- [Work required] Reproduce the listing exactly, with no pictures in your copy.

- [Data for this task]
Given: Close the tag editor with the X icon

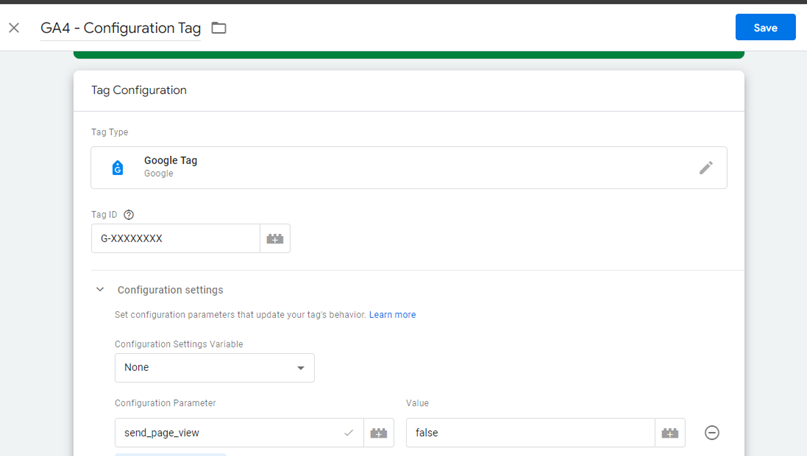Looking at the screenshot, I should click(14, 28).
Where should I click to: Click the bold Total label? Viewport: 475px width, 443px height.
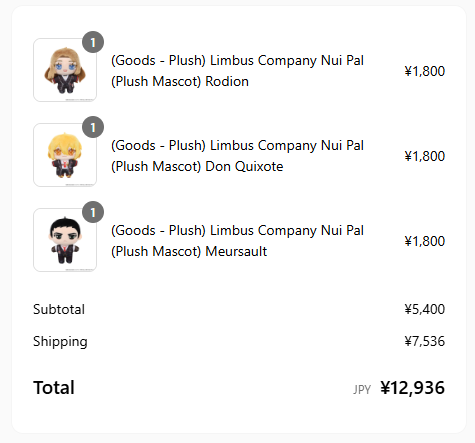coord(54,388)
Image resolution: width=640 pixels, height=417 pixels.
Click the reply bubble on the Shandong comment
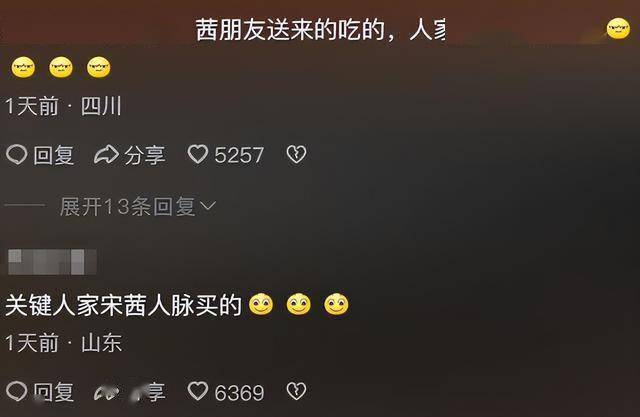[17, 391]
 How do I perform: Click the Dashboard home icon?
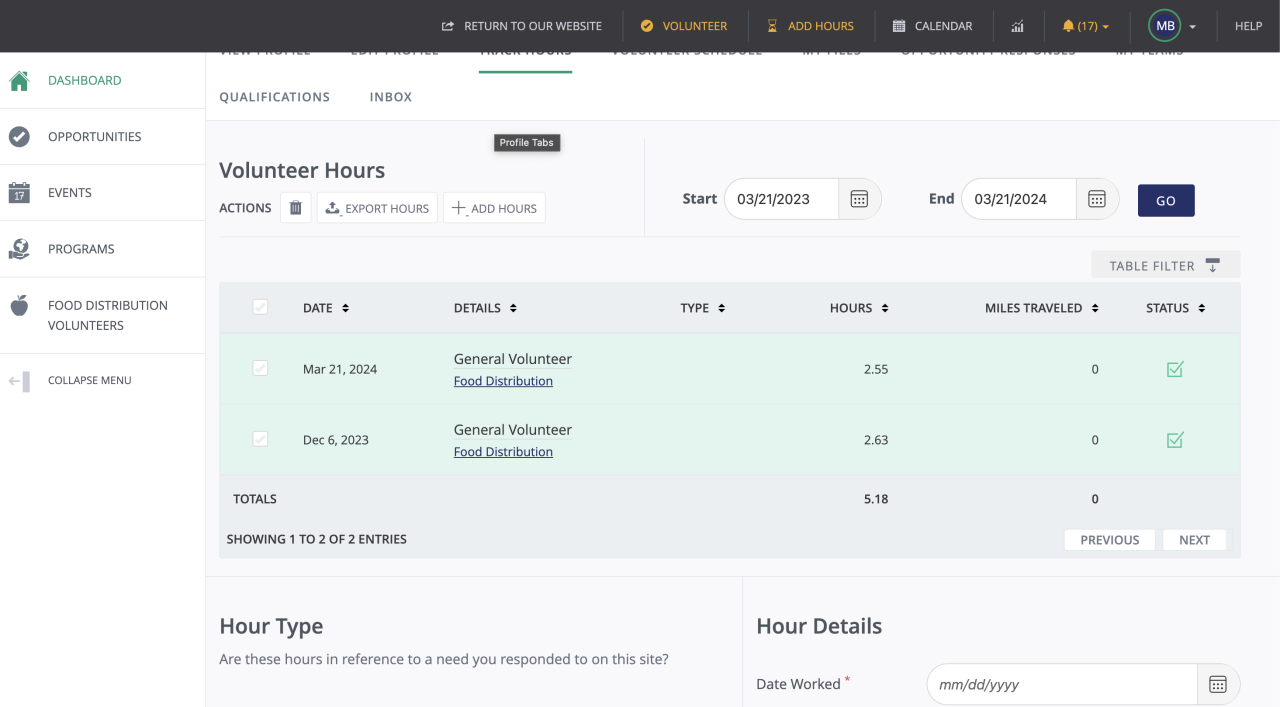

- [Reply to the exercise]
Given: Close the tag editor with the X icon

Looking at the screenshot, I should click(14, 28).
Where should I click to: Click the bold Total label? Viewport: 475px width, 443px height.
coord(54,388)
Image resolution: width=640 pixels, height=417 pixels.
Click the reply bubble on the Shandong comment
[17, 391]
 How do I perform: Click the Dashboard home icon?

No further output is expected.